TASK DESCRIPTION:
Lower down are entries containing pictures. Copy exactly, without those pictures, the lines from the line with "The width and" through the line with "tc5764 author profile".

BEGIN EXTRACTED MATERIAL

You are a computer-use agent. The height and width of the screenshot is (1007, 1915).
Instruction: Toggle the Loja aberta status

END EXTRACTED MATERIAL
BEGIN EXTRACTED MATERIAL

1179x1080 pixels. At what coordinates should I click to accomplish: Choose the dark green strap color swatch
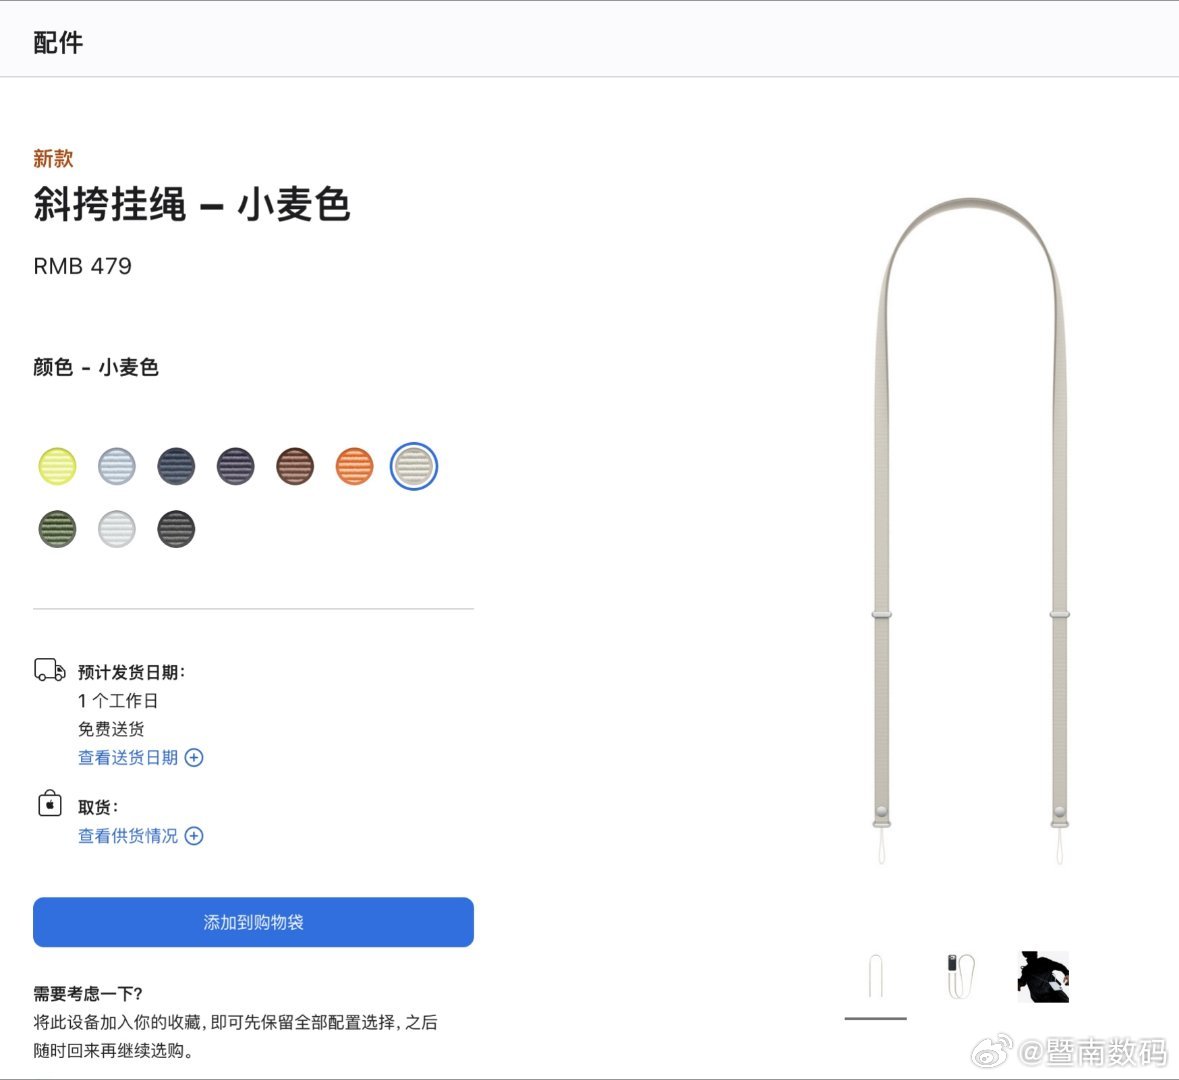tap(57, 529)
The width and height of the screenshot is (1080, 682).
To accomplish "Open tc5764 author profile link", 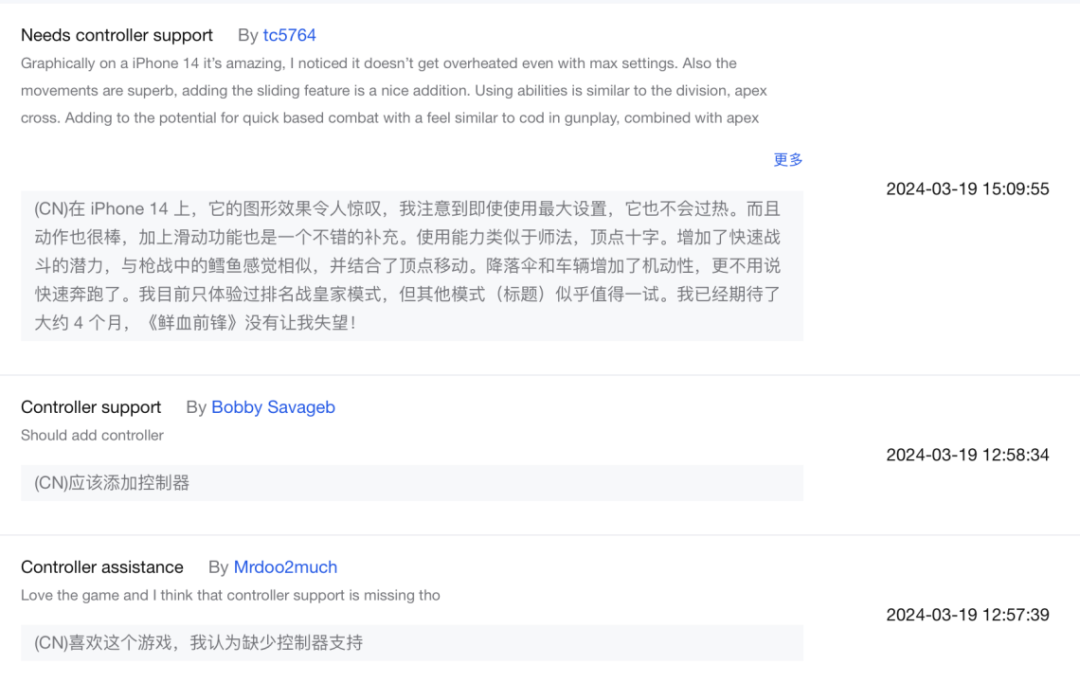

END EXTRACTED MATERIAL

RESULT FOR THIS EXERCISE:
The width and height of the screenshot is (1080, 682).
To accomplish "Open tc5764 author profile link", 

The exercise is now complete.